Year they stopped talking about IMS

For as long as I can remember, telecom vendors such as Nortel and Alcatel Lucent have been promoting the Internet Multimedia Subsystem (IMS) as the convergence platform for IP multimedia services for wireless and also for wired line networks. Each year at the CTIA Wireless event, CTIA Wirelessthese vendors would list the many potential services that IMS would enable such as presence, push-to-talk, instant messenging, and video call. Service providers also eagerly parlay IMS as a way to converge their service delivery platforms and to deliver “rich” IP multimedia services that end users would actually want and pay for. Well, this year at the CTIA Wireless show in Orlando,Disneyworld the industry seemed to finally got tired of the promises of limitless IMS application possibilities and pretty much stopped talking about IMS. Instead of positioning fixed-mobile convergence and next generation convergence services such as push-to-talk, some rather dull terms are being used such as “IP enabling IN services” and “business transformation”.

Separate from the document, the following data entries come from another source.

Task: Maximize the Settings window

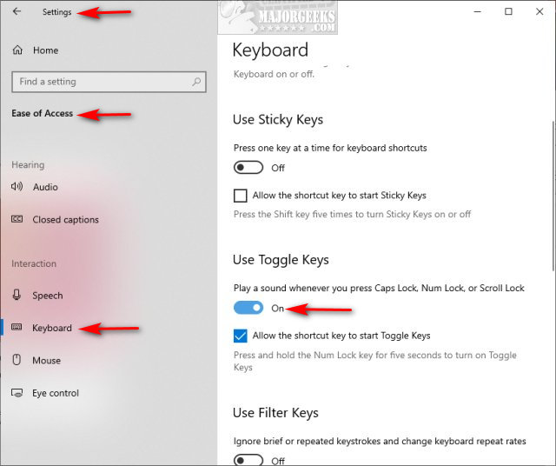Action: point(508,12)

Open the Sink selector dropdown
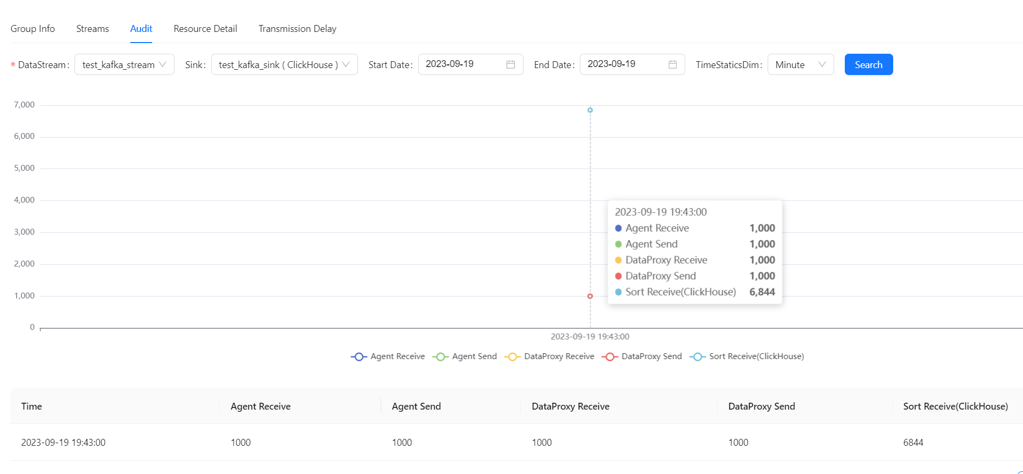284,64
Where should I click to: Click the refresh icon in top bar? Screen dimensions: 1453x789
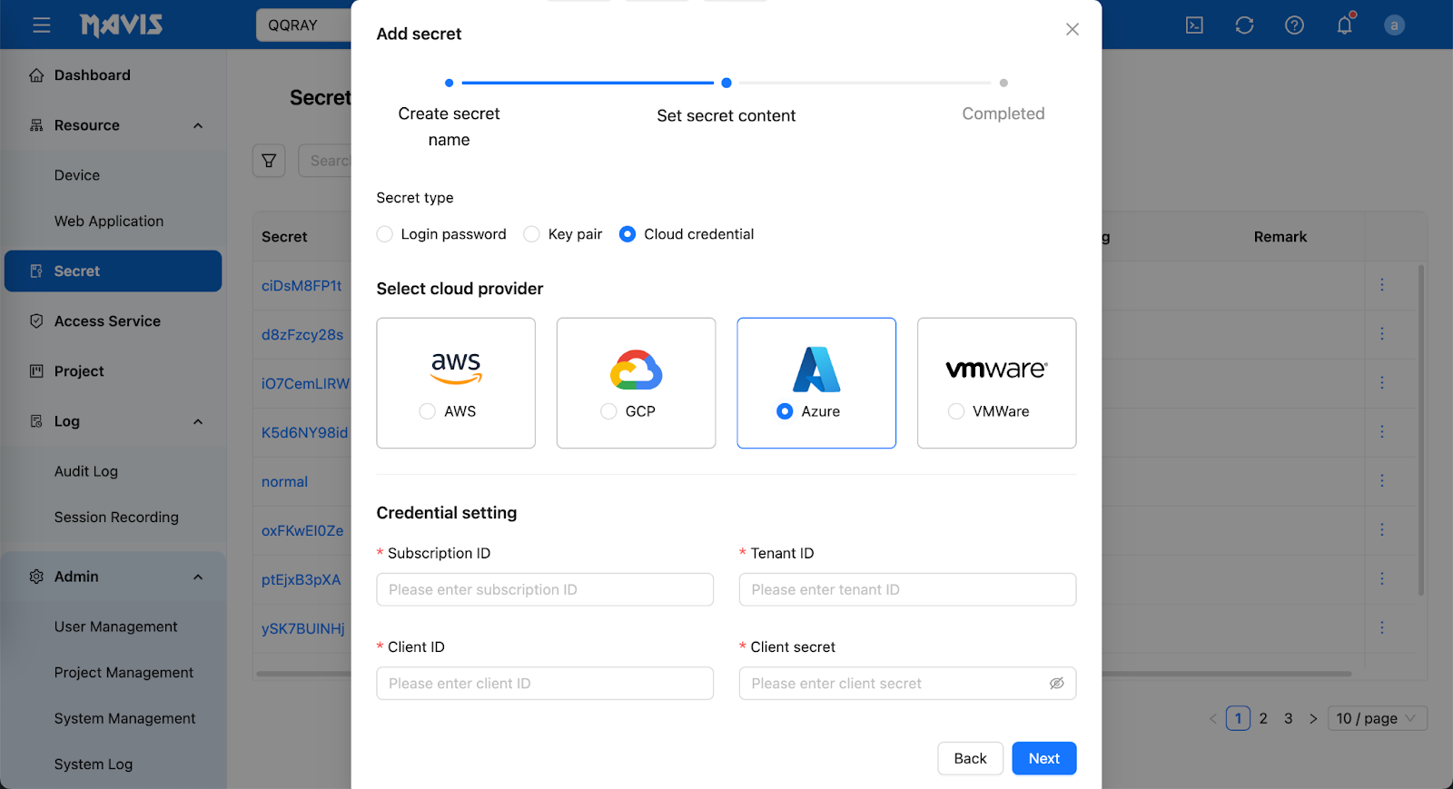(1244, 25)

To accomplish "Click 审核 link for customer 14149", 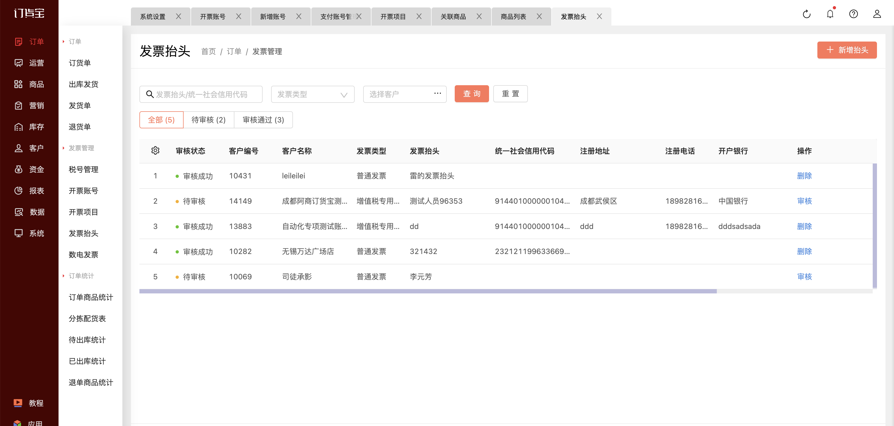I will pyautogui.click(x=804, y=201).
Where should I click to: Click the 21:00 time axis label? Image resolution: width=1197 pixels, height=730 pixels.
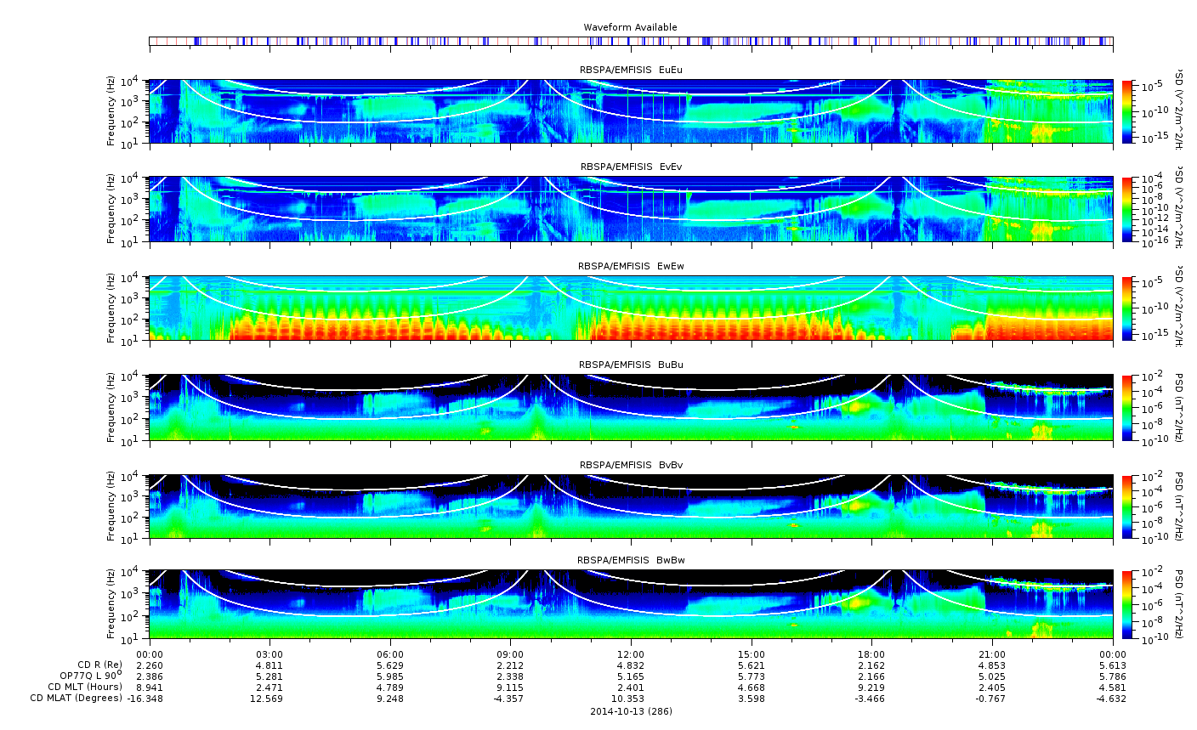[992, 653]
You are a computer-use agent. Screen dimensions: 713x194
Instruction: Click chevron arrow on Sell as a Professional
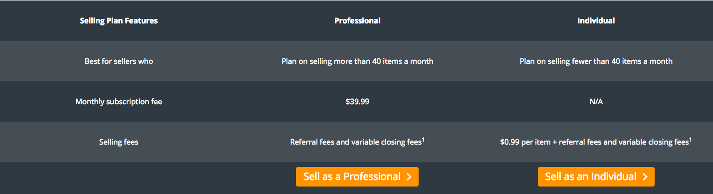pyautogui.click(x=409, y=177)
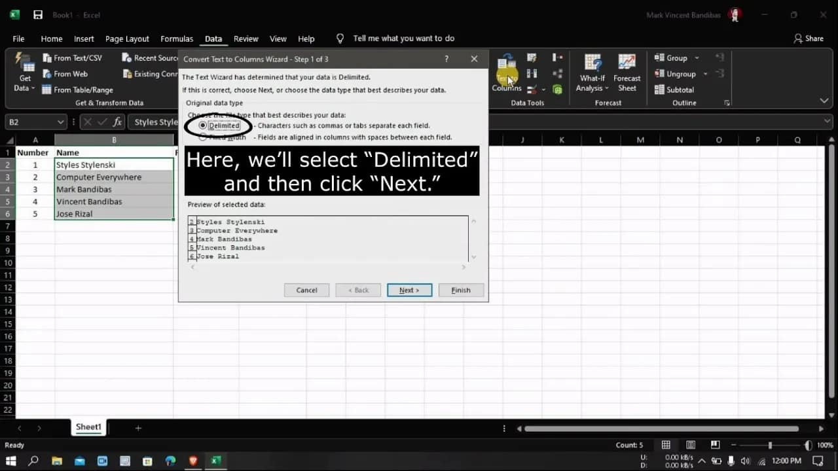
Task: Open From Text/CSV import
Action: point(72,58)
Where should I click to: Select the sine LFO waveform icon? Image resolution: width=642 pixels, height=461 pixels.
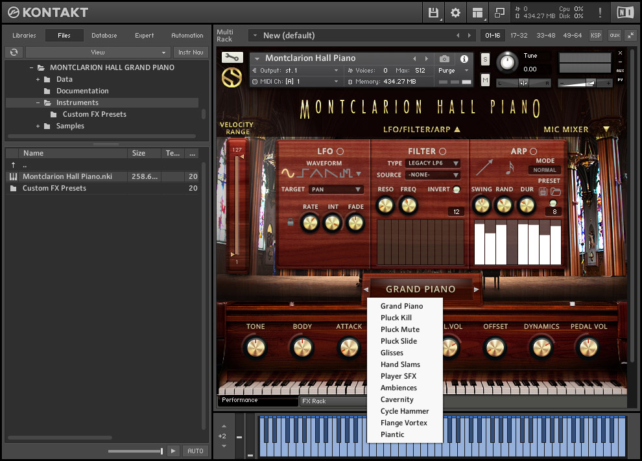(x=287, y=173)
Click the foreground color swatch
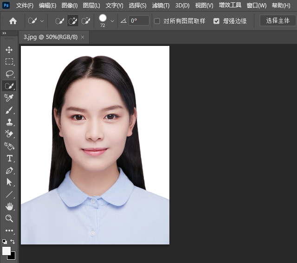Image resolution: width=297 pixels, height=263 pixels. [6, 250]
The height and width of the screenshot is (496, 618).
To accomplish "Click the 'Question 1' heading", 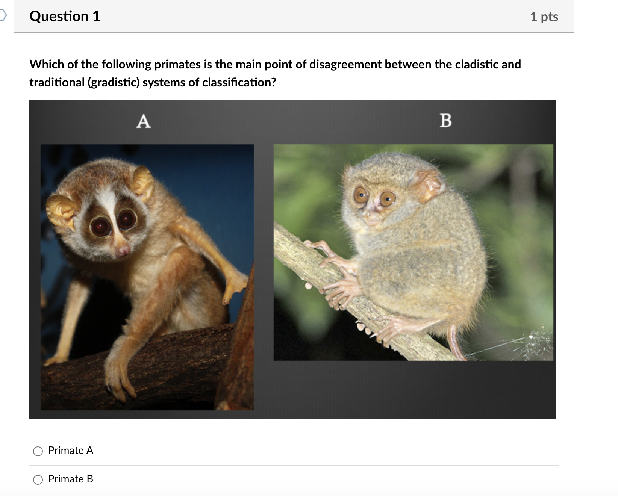I will click(x=65, y=16).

The acquisition of YouTube by Google must have also shifted the focus of the telecom industry as well. At the CTIA show, there clearly is much greater emphasis on delivering video over fixed and wireless networks. Of course the technology that service providers use to deliver such a service involves components of the IMS framework. But at least this time round, vendors and service providers are starting with the application rather than the application framework.